MICROSOFT
If any technology company has had its cloud strategy questioned, it's Microsoft. Now, after a couple of years of putting the pieces into place, Microsoft is showing progress.
Some vendors envision a future where most, if not all, IT resources come from the cloud, but Microsoft isn't one of them. Its grand plan is to provide "symmetry between enterprise-based software, partner-hosted services, and services in the cloud," chief software architect Ray Ozzie said a few months ago. More simply, Microsoft calls it "software plus services."
Microsoft's first SaaS offerings for business, rolling out this year, are Dynamics CRM Online, Exchange Online, Office Communications Online, and SharePoint Online. Each will be available in a multitenant version, generally for small and midsize businesses, and a single-tenant version for companies requiring 5,000 or more licenses. For consumers, Microsoft's online services include Windows Live, Office Live, and Xbox Live.
A handful of large companies--Autodesk, Blockbuster, Energizer, and Ingersoll-Rand among them--are early adopters.
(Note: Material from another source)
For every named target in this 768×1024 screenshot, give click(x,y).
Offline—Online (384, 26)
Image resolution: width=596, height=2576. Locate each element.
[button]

Anyone who doubts that Microsoft has entered the cloud services game should consider this: Coca-Cola plans to subscribe to 30,000 seats of Microsoft-hosted Exchange and SharePoint by next year.
Microsoft senior VP Chris Capossela says customers can mix and match hosted and on-premises versions of its software, an attractive option for companies with branch offices that lack IT staff. Microsoft hasn't disclosed pricing for its online services, but Capossela says it's naive to think that cloud services will be cheaper than on-premises software over the long haul. "You're going to pay forever," he says. "It's a subscription, for goodness' sake."
What's next? A project called MatrixDB would extend on-premises SQL Server databases to Microsoft-hosted databases in the cloud. That's still a couple of years away, but it hints at future possibilities. And Microsoft points to BizTalk Services, its hosted business process management software, as one element in a forthcoming "Internet service bus" that functions like an enterprise service bus, albeit online.
As for the Windows operating system, Microsoft's upcoming synchronization platform, Live Mesh, and some of the Windows Live services will be more tightly integrated with it.
The shift to cloud services has forced Microsoft to rethink not just the way its products are architected, but its data center strategy, too. For years, Microsoft leased its major data centers, but it has now begun to design, construct, and own them, with U.S. facilities recently completed or under construction in Illinois, Texas, and Washington, and another under way in Dublin, Ireland.